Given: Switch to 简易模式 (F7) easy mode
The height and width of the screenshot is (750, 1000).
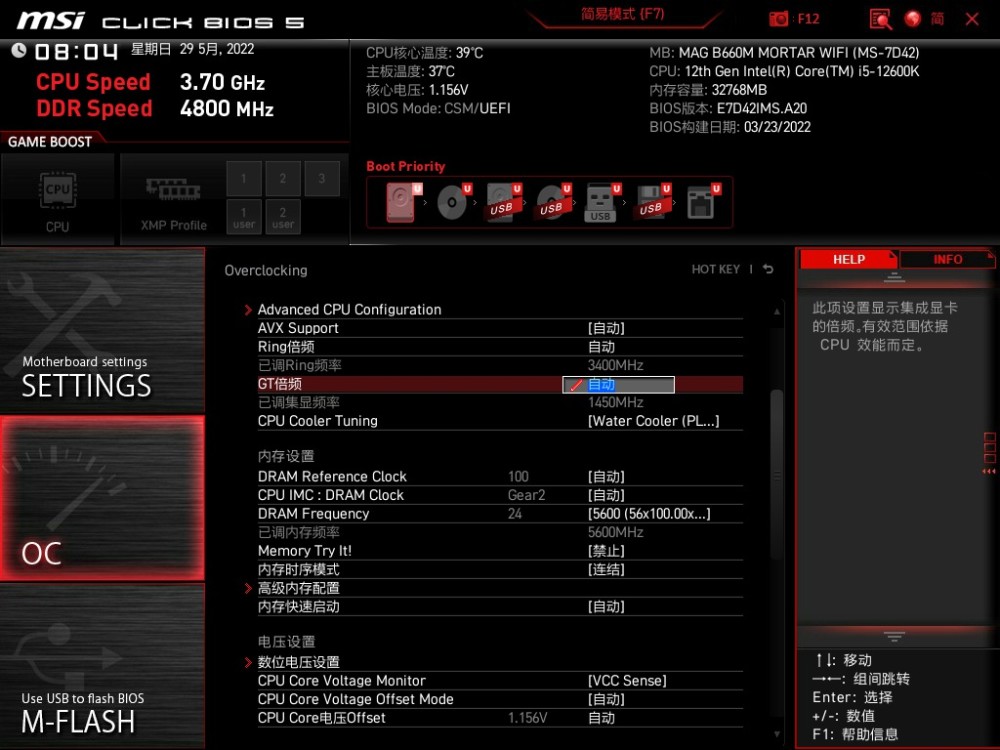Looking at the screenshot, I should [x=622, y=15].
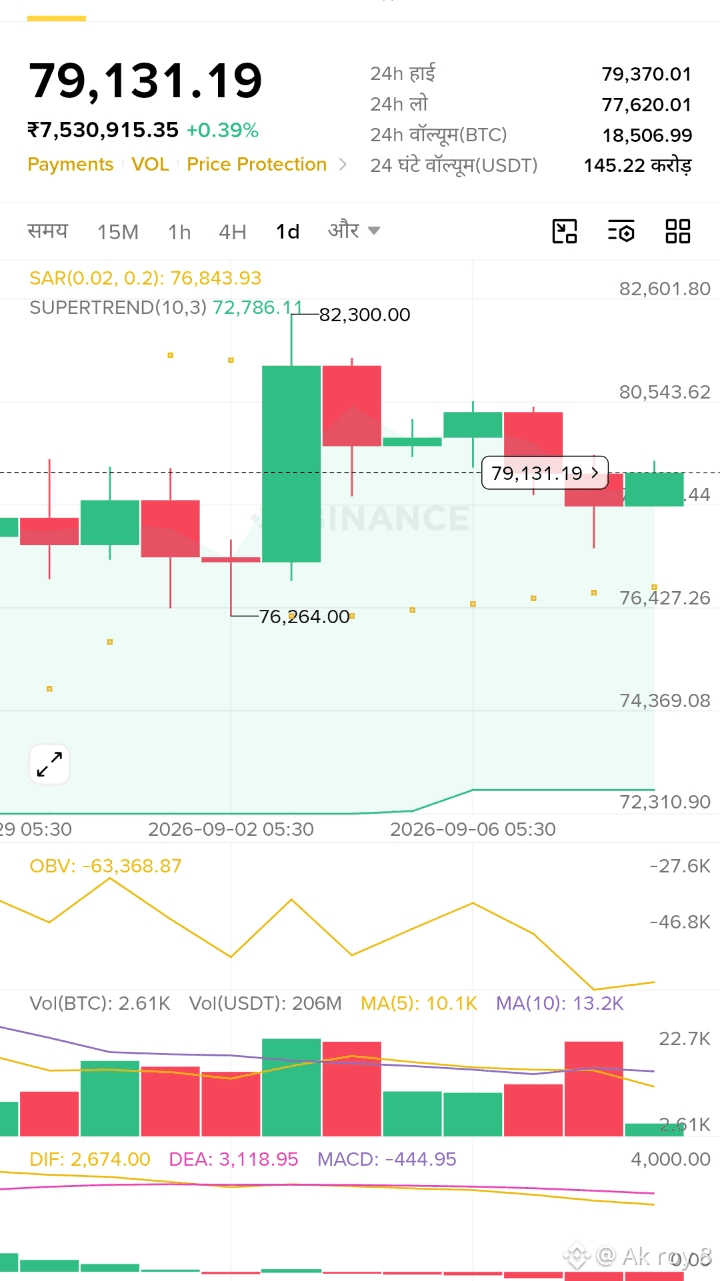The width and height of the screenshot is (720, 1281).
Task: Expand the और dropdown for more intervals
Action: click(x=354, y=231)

What the exercise asks.
Reproduce the listing word for word, but keep the pictures out of it.

Solution for this task.
Given: Switch to 简易模式 (F7) easy mode
The height and width of the screenshot is (750, 1000).
Looking at the screenshot, I should [x=622, y=15].
The width and height of the screenshot is (720, 1281).
Task: Expand the और dropdown for more intervals
Action: click(x=354, y=231)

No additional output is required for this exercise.